The people who have shown the most interest in BestMatch thus far are senior-level salespeople at carriers, some of whom have compared the tool to radar, Shary says. BestMatch gives them the ability to look “on the horizon” from a central source to see what kind of patterns are developing for loads in what lanes.

“(BestMatch) is a very quick means of reaching out to a shipper and asking them if they are interested in discussing further,” Parsely says.

In the early stages of BestMatch, Shary has seen carriers increase business with key customers by multiples – not because they weren’t already talking, but because the real-time visibility gave both parties confidence to rearrange supply and demand.

TMW Systems acquires IDSC
TMW Systems, a provider of enterprise management software to the North American transportation industry, acquired Integrated Support Decision Corp. (IDSC), a provider of optimization-based decision support software for the trucking industry. IDSC’s software is designed to work with all major dispatch and operations software platforms, providing solutions to carriers looking to achieve higher revenue per loaded mile, control the route and minimize fuel and out-of-route costs. Terms of the acquisition were not disclosed.

“This announcement represents one more step in our strategy to create a portfolio of solutions to the transportation industry of unprecedented breadth, quality and value,” says Dave Wangler, president and chief executive officer of Cleveland-based TMW Systems. “TMW’s mission is to deliver products that deliver compelling competitive advantage with a minimum of risk for customers.”

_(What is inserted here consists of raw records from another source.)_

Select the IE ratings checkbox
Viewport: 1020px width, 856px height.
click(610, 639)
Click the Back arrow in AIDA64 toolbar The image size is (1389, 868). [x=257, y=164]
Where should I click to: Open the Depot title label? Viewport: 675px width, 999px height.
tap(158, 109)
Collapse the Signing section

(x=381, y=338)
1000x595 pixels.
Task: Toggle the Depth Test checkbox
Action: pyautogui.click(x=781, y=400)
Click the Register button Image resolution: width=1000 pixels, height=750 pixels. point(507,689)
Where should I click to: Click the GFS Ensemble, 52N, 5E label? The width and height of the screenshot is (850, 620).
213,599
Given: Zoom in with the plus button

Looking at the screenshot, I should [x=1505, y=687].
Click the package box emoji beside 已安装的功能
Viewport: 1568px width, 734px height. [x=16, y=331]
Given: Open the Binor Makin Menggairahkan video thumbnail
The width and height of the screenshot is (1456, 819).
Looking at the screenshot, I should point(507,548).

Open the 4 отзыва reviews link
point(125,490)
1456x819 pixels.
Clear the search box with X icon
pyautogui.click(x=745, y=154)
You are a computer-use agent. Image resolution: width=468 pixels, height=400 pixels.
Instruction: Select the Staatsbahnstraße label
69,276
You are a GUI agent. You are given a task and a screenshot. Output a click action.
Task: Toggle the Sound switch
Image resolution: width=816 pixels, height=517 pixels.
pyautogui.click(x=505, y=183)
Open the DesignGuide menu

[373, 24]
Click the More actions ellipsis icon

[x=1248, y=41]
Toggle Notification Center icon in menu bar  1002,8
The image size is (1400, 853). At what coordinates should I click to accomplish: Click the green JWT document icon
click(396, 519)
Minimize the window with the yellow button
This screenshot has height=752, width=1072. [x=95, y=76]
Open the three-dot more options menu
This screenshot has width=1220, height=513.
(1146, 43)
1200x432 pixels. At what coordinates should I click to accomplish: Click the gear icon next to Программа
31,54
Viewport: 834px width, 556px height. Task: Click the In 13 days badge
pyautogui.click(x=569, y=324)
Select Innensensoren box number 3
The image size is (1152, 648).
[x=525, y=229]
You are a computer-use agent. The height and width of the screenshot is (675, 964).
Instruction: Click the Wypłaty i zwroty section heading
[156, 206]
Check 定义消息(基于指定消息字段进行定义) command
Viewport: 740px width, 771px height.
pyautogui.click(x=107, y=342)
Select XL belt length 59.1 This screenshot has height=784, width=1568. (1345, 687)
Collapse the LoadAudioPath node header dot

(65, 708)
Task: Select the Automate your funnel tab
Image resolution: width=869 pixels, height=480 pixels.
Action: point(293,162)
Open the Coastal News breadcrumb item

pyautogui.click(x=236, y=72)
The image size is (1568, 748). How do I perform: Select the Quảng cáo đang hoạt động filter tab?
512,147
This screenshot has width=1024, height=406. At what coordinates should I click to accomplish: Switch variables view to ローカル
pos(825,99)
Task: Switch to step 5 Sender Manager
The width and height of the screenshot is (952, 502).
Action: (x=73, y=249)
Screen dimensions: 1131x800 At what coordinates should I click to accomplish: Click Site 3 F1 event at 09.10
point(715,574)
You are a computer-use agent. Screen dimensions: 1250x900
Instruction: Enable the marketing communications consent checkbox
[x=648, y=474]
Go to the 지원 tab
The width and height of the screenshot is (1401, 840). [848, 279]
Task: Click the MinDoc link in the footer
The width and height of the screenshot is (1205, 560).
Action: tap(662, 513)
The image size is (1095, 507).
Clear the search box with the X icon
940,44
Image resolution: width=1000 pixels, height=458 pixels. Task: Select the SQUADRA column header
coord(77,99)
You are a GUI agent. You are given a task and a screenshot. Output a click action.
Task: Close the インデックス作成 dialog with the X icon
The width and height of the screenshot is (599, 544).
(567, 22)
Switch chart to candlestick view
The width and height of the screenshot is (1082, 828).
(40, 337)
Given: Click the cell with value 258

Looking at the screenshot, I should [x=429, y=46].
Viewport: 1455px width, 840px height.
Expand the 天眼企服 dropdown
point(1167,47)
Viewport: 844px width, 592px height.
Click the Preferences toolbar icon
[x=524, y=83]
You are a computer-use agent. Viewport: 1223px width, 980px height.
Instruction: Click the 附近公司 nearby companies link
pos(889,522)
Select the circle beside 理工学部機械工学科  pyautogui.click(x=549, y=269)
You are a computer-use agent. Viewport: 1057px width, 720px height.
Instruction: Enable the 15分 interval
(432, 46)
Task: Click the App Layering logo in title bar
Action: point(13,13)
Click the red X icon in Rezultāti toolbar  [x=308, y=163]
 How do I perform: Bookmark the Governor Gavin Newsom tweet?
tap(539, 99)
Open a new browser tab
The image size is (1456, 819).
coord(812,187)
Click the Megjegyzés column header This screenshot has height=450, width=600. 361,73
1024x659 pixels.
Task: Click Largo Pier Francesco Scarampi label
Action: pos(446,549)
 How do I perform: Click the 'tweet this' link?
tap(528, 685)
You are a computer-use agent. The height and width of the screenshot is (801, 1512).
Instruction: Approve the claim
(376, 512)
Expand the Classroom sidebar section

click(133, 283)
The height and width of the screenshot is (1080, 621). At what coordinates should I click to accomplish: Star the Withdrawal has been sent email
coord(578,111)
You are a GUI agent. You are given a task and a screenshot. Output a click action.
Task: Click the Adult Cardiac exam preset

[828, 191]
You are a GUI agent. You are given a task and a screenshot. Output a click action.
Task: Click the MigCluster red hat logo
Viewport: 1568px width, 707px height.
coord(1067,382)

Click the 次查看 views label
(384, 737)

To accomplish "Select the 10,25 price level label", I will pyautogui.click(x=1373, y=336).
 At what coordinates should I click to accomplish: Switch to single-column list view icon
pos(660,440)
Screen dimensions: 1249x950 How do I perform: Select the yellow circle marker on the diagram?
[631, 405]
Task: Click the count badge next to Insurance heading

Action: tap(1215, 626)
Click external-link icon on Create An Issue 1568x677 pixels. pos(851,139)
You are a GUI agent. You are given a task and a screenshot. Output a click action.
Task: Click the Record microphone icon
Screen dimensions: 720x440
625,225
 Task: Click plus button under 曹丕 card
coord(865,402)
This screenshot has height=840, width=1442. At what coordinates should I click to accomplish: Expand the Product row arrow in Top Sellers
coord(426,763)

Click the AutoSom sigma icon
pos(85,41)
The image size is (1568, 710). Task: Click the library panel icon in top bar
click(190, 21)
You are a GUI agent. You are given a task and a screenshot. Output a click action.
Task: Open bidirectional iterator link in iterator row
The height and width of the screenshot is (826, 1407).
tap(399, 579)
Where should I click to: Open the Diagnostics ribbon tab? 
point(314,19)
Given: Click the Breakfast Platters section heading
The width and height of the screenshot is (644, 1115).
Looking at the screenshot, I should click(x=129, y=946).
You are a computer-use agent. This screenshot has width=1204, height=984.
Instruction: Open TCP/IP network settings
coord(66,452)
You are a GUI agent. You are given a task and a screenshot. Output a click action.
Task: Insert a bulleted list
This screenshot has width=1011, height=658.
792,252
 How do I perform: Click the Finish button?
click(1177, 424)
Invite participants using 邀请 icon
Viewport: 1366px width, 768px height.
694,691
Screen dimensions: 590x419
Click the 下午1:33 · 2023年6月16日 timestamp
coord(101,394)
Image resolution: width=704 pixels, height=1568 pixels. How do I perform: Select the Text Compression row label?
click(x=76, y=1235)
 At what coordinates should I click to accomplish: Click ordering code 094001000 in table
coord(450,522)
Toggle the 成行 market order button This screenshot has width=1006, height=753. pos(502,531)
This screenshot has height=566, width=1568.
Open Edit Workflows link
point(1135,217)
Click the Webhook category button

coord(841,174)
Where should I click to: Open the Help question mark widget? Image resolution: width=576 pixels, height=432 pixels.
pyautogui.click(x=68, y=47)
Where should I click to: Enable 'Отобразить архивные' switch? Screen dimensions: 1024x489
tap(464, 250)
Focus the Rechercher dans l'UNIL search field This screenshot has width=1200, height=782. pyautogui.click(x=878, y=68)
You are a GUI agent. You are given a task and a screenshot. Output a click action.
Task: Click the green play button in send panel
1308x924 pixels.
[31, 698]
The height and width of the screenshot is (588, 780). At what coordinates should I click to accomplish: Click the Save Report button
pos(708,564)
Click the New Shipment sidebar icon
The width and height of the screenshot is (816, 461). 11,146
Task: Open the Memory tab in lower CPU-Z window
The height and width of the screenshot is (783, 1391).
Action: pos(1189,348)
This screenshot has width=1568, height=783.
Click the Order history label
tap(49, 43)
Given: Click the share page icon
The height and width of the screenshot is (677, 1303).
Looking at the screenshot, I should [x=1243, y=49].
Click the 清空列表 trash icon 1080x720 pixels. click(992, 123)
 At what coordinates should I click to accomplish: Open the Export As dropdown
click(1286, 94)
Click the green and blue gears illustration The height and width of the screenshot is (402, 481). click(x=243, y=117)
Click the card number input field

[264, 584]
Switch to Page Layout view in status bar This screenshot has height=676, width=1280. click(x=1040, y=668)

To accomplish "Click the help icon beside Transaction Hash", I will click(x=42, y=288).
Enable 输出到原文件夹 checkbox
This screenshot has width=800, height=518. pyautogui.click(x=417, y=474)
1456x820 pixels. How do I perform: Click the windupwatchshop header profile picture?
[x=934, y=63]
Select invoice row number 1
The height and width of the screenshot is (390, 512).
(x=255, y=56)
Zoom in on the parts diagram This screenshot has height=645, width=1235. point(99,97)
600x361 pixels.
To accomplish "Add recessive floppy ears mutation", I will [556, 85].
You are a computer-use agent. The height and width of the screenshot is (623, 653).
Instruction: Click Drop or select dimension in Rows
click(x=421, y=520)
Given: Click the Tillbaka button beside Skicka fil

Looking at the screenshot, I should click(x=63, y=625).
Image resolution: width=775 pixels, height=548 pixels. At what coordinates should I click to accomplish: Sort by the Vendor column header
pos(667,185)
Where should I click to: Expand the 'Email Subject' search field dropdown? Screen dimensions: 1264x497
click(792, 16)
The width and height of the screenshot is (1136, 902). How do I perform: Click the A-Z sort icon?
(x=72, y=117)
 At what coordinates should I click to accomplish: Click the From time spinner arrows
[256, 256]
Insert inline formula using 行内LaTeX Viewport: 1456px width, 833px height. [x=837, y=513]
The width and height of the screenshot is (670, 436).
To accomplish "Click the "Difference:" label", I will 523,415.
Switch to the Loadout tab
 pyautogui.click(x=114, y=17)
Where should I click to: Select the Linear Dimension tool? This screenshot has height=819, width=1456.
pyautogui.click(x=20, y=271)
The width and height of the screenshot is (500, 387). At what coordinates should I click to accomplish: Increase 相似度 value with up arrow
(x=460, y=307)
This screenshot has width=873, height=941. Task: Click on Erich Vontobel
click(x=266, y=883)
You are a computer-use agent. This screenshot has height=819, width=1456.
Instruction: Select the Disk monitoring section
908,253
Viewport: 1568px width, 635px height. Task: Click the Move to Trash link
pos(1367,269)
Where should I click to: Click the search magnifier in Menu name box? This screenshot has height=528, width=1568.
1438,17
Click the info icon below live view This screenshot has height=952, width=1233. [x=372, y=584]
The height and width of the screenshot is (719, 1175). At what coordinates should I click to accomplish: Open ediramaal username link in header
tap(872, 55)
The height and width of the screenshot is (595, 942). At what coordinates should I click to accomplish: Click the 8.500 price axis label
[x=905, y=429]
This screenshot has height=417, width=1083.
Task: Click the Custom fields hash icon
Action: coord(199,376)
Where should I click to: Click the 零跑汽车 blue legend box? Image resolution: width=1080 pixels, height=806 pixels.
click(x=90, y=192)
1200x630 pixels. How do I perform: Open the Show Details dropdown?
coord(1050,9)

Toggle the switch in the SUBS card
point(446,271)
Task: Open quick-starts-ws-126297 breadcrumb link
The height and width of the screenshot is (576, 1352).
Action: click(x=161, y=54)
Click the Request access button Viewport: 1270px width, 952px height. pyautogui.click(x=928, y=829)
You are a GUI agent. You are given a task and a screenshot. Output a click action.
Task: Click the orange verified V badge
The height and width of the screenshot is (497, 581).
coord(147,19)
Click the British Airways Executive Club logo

TMW says that with IDSC’s decision support solutions combined with its own ERP and fleet maintenance applications, it can provide a seamless solution for the results-driven trucking company, or focused complementary solutions that address specific needs. In addition, IDSC’s and add significant strength to TMW’s broad portfolio of Internet-based applications, according to TMW.

Customers of both companies will benefit from this acquisition through expanded products and services, broader geographic reach and greater scale, TMW says. TMW Systems already has extended its Lifetime Support Policy to include IDSC’s entire product line.

TMW plans to accelerate growth of IDSC products, expand R&D investments and increase employment. “With access to TMW’s more than 1,500 customers, and TMW’s considerable technology, personnel and financial resources, we have an unparalleled opportunity to grow our customer base,” says Richard Murphy, CEO of Richardson, Texas-based IDSC.

Customers will see additional improvements in support, accelerated innovation and improved integration, IDSC says; all of its products will be supported, enhanced and expanded, including Netwise Enterprise, Netwise Frontline, Match Advice Netwise Supply Chain, Expert Fuel, Trip Alert, Route Advice, and

AOS, ObjectFX develop browser- based solution
Add On Systems (AOS), a developer of trucking software for the System i server, has partnered with ObjectFX to deliver a product called FleetScape designed to give fleet executives and managers a new browser-based interface to streamline decision making.

AOS says the new FleetScape product will allow users to pull up a dynamic map on a Web browser that shows a variety of information about their operations, including the location of trucks, trailers, containers, warehouses, fuel stops, repair facilities and drop yards.

The software also will provide a variety of analytics designed to help companies monitor and improve their operations. FleetScape is scheduled to be available in the fourth quarter.